オルガノイド形成技術の発展に伴い，マイクロ流体チップによる分化因子シグナル勾配の形成や，2つの領域それぞれのオルガノイドを融合させるアセンブロイド技術が用いられ，臓器が持つ領域ごとの分化局在を有した新たなミニ臓器の構築が達成されている．しかし，いずれの研究も最終的な分化局在にのみ焦点を当て，発生プロセスそのものについては依然軽視されている．例えば神経管の発生過程において，固有の形状を持った細胞シートが，硬さや成分の違うECMの分布に応じて応力場が形成され，陥入が発生することを考えれば，発生プロセスを模倣するためにはマイクロ流体チップで因子シグナル勾配を与えるのみの実験系では不十分であり，ECMや細胞も含めた場の空間情報を適切に与えることが必要不可欠である．
一方，我々はこれまでにCUBE型の培養器をオルガノイドのキャリアとし，細胞周りおけるECMの局在制御，細胞集団形状の制御および流体チップとの統合による液性因子勾配制御技術を確立してきた．本研究課題では，in vitroの場においてECM・細胞・液性因子の空間情報を制御可能なプラットフォームを開発し，神経管閉鎖プロセスを模倣することを目的とする．

With the advancement of organoid formation technologies, approaches such as generating morphogen gradients using microfluidic chips and assembloids by fusing region-specific organoids have enabled the construction of novel mini-organs exhibiting spatially localized differentiation patterns. However, most of these studies focus primarily on the final differentiated states, while the developmental processes themselves remain largely overlooked. For example, during neural tube development, a cell sheet with an intrinsic geometry experiences stress fields formed in response to spatial variations in the stiffness and composition of the extracellular matrix (ECM), leading to invagination. Considering this, simply providing morphogen gradients via microfluidic systems is insufficient to faithfully recapitulate developmental processes. It is essential to properly reconstruct the spatial context of the microenvironment, including ECM distribution and cellular organization.
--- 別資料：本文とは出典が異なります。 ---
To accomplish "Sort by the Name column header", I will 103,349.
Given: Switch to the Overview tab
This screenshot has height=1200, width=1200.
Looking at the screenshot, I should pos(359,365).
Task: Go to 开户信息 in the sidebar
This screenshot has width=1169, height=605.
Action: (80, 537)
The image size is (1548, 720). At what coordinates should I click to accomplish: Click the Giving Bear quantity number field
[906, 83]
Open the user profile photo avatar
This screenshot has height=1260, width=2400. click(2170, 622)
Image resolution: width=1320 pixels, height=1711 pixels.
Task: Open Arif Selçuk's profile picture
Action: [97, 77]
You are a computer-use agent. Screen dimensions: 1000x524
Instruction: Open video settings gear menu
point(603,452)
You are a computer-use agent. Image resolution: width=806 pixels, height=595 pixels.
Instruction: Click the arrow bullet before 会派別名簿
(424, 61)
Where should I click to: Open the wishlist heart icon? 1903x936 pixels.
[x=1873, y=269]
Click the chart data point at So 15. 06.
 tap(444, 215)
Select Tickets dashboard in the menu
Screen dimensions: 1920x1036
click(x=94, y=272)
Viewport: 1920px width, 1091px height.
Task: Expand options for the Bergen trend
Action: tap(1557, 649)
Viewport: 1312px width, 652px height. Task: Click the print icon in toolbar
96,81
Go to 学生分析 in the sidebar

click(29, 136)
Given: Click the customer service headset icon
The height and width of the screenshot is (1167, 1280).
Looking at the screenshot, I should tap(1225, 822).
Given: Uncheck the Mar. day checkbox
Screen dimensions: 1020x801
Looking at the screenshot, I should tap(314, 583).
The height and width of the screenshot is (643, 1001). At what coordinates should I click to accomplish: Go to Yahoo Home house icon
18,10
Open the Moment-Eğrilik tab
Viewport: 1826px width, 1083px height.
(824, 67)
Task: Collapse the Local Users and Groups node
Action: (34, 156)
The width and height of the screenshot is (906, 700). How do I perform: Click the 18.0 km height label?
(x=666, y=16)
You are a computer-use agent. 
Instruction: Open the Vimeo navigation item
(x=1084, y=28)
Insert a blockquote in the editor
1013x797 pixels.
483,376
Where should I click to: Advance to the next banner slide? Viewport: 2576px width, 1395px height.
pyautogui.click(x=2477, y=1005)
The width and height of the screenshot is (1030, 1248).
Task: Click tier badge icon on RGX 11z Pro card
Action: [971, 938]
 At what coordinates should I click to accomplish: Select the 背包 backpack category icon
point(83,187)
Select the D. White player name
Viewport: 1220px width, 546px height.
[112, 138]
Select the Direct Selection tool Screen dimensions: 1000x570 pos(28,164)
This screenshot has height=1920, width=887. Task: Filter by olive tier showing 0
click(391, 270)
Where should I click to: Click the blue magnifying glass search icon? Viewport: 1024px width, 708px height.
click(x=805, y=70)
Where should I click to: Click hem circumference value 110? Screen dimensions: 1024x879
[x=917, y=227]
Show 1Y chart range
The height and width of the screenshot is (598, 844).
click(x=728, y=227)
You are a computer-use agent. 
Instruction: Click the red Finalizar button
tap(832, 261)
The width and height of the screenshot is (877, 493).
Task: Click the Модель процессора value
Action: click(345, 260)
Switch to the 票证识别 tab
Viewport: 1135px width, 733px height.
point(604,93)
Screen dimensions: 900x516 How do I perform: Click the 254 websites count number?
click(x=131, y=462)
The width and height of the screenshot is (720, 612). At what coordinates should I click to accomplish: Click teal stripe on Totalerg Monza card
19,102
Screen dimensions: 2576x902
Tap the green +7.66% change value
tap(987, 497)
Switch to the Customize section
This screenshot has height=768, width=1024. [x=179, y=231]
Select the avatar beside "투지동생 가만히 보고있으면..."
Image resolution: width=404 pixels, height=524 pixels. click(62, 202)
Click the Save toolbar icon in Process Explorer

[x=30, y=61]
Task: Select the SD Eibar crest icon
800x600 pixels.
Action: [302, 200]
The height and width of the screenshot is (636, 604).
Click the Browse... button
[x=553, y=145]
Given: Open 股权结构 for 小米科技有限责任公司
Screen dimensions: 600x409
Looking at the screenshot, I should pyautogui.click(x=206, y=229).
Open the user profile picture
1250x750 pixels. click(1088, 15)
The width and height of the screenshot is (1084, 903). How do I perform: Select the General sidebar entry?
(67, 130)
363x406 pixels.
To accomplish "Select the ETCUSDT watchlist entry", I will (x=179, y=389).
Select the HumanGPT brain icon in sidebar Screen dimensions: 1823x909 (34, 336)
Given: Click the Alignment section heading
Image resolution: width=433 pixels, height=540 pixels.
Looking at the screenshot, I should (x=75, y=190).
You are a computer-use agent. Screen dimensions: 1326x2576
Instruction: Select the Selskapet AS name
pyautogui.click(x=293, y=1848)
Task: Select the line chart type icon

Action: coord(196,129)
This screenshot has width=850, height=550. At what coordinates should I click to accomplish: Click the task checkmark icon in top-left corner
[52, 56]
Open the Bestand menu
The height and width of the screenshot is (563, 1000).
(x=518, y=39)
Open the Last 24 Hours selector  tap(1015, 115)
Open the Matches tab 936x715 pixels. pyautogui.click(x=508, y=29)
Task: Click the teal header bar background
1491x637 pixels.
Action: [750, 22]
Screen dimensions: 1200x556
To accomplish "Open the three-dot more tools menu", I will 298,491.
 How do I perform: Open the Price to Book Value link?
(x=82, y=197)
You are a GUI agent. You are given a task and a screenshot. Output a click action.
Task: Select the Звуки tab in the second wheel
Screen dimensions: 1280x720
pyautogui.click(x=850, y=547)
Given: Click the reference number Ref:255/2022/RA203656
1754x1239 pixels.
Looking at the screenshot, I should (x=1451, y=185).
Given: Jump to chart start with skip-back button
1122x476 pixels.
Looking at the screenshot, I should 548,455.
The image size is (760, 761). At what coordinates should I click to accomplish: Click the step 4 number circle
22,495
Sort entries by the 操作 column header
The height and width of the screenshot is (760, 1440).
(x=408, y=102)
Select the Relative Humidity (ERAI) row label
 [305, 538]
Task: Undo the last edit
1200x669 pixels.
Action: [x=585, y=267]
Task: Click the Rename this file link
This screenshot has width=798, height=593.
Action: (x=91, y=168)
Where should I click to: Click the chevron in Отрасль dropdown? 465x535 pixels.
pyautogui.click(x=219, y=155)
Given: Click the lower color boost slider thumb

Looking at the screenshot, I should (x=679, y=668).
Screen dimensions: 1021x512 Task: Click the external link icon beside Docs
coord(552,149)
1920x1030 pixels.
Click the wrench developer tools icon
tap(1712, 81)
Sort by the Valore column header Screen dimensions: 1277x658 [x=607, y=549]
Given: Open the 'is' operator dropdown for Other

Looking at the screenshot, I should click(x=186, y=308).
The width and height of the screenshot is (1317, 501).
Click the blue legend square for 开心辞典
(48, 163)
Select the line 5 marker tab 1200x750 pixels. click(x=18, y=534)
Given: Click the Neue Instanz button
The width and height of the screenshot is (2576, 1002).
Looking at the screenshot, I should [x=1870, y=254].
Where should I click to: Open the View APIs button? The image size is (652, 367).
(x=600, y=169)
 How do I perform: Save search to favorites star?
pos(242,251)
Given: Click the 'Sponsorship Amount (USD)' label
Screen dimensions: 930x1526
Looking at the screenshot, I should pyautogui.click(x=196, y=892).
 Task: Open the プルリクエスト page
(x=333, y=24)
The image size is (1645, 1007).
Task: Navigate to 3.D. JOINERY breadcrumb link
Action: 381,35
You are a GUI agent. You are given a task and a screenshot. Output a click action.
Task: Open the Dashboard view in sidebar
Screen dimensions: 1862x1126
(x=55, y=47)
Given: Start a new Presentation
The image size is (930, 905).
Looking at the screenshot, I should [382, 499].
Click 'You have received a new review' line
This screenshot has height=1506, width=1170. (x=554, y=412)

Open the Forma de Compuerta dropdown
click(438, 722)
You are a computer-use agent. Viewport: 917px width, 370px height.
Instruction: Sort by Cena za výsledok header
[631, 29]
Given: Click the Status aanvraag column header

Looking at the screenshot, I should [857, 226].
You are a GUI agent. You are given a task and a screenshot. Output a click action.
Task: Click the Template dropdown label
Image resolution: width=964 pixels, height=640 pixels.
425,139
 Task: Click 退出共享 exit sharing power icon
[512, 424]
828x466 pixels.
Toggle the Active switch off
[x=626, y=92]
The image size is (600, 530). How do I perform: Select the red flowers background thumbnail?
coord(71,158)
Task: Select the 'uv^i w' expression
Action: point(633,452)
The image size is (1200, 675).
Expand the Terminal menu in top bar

In contrast, we have previously developed a CUBE-based culture platform that serves as an organoid carrier, enabling precise control of ECM localization around cells, regulation of cell aggregate geometry, and integration with microfluidic systems for controlling soluble factor gradients. In this project, we aim to develop an in vitro platform capable of controlling the spatial information of ECM, cells, and soluble factors, and to recapitulate the neural tube closure process.